R.I.P. David Mackay (1967-2016)
Yesterday evening I heard from friends at Cambridge the devastating news that David Mackay has passed away. I knew this would happen eventually. About a year ago David was diagnosed with a particularly aggressive form of stomach cancer that was expected to be terminal. Since then he has fought for his life with great courage and posted regular updates on his blog. On Sunday, however, he posted a heartbreaking piece that made it clear that he was about to lose the battle. He died yesterday at the age of 48. Fuck you, cancer.

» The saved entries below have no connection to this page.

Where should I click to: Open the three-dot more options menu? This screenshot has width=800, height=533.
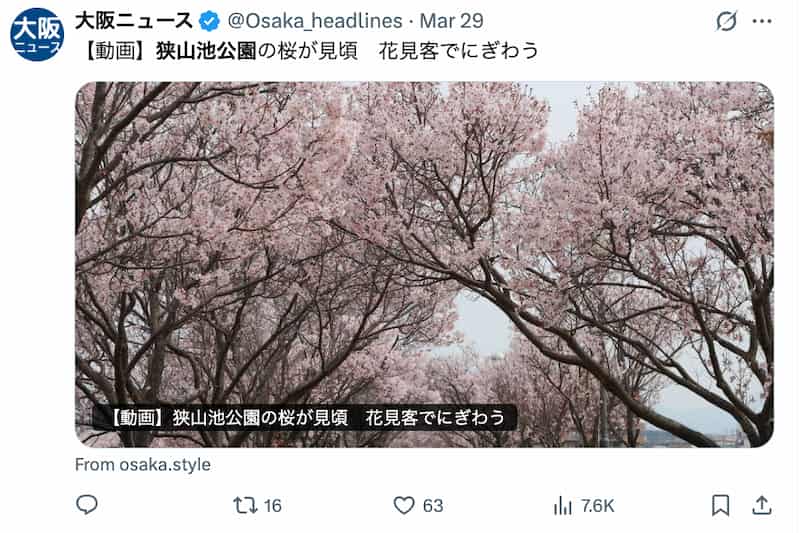point(762,21)
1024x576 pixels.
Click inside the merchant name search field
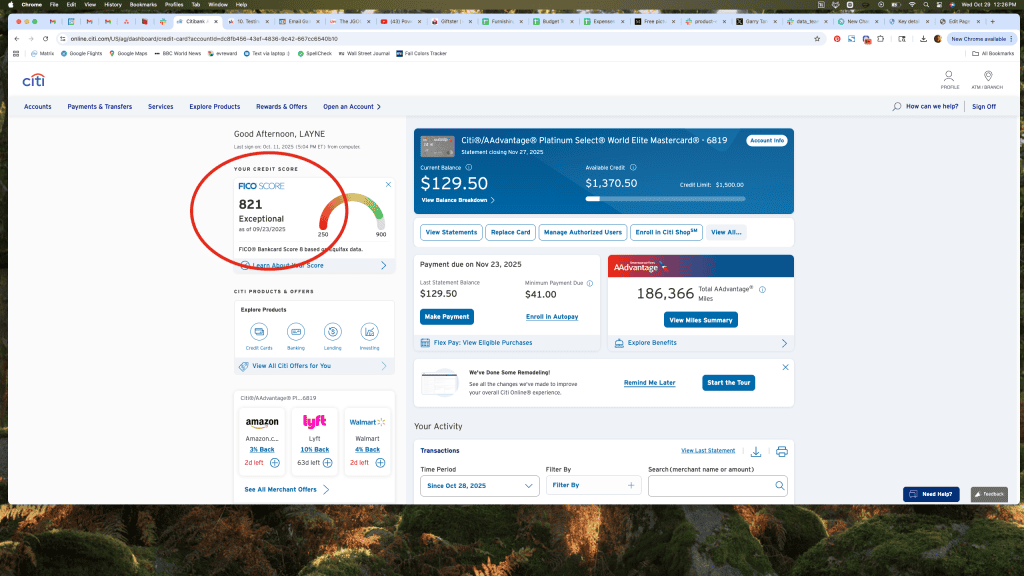710,484
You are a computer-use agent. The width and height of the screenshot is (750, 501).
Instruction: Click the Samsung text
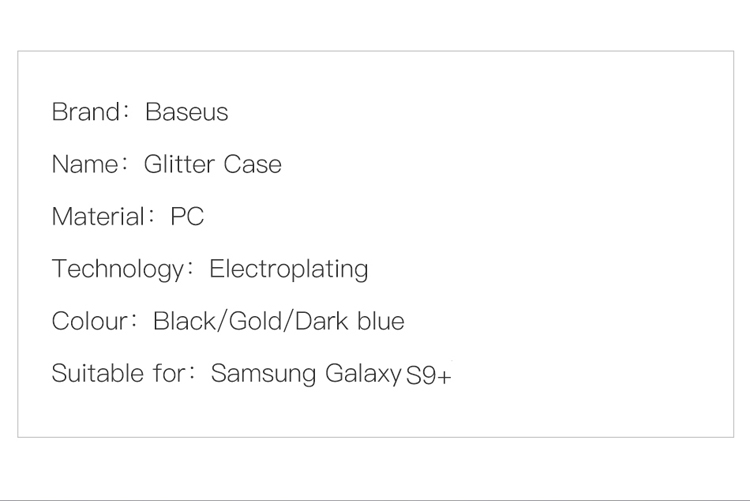pyautogui.click(x=264, y=374)
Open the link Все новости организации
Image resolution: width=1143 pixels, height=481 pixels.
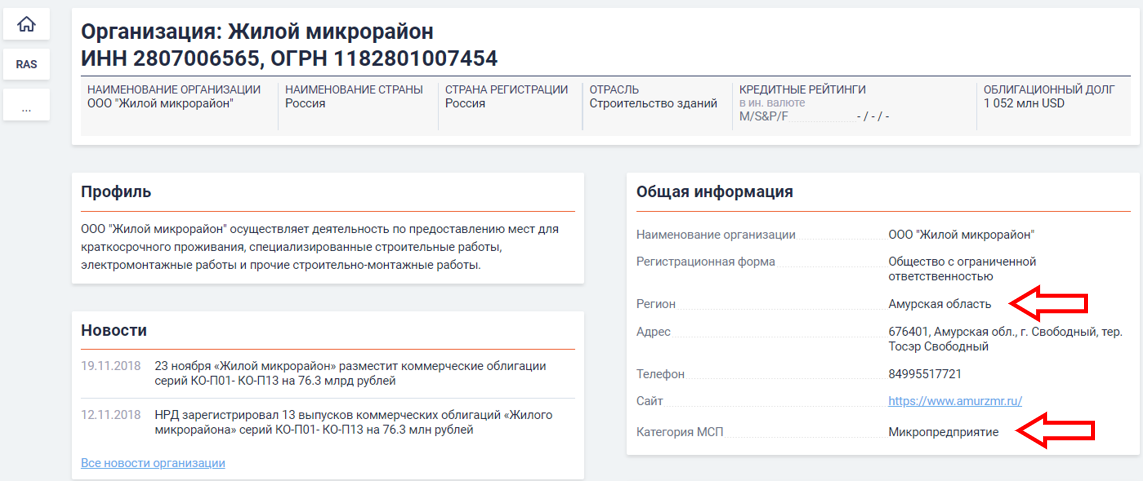pyautogui.click(x=153, y=463)
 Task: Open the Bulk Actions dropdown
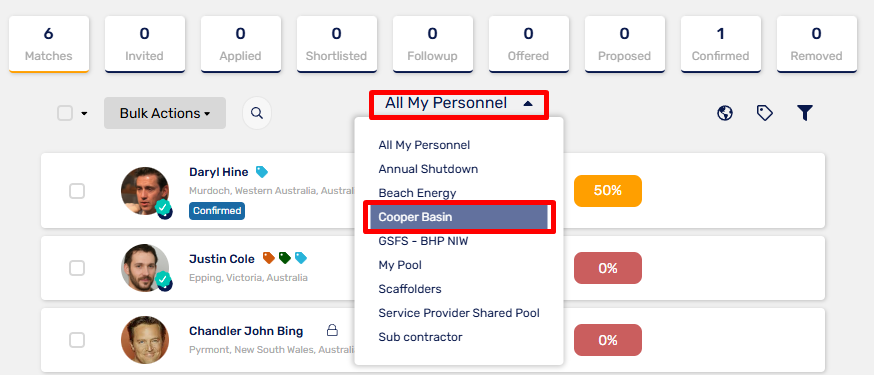tap(165, 113)
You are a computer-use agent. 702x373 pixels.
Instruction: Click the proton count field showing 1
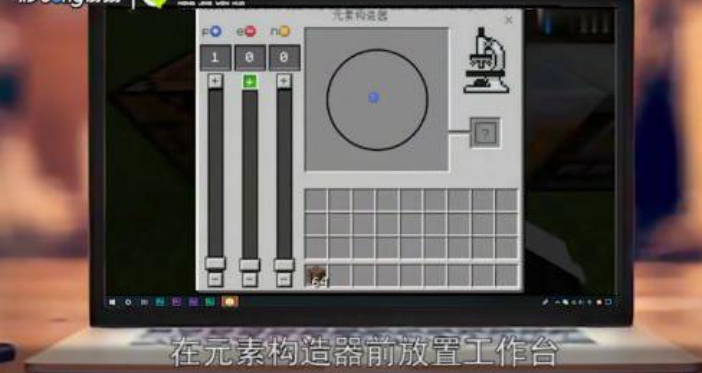tap(215, 57)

For those who didn’t know Professor Sir David John Cameron Mackay, he was an extremely distinguished scientist and engineer, a Fellow of the Royal Society and a former Chief Advisor to the UK Department of Energy and Climate Change. He is probably best known outside his own research for his book Sustainable Energy Without The Hot Air which has become a standard undergraduate textbook not only in the United Kingdom but across the world. He will be remembered for this work, and it is indeed a fitting memorial, but he also did many other things. In fact he was a primarily a physicist (he did the same Natural Sciences course at Cambridge that I did) but his interests were always interdisciplinary in nature. He got his PhD from Caltech for a thesis about Bayesian Methods for Adaptive Models and after returning to Cambridge he rose rapidly through the ranks and eventually found himself as Regius Professor of Engineering there. He devoted a great deal of his time and effort to outreach and science policy and was one of our finest public intellectuals. He was knighted in this year’s New Years Honours List.

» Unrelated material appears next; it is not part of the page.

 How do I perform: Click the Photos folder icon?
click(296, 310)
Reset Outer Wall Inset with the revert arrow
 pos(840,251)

I didn’t actually know David very well personally – we met only a few times – but on each occasion I was struck not only by his sheer intelligence, but also his energy and the force of his personality. You meet few people who make such a lasting impression so quickly as David. He was forthright in his views, but always honest and engaging. The word “luminary” definitely applied to him. One time we met was at a meeting about Bayesian Cosmology about a decade ago. He asked a question during my talk, which triggered a lively discussion that carried on into the coffee break. I was impressed that he saw immediately how to tackle a problem that I had struggled with for months. I feel honoured to have made his acquaintance, however briefly, and can’t even begin to imagine what people who were closer to him must be feeling at his loss in such a cruel fashion. I send my deepest condolences go out to his family and friends. He was brilliant and amazing person, and will be greatly missed.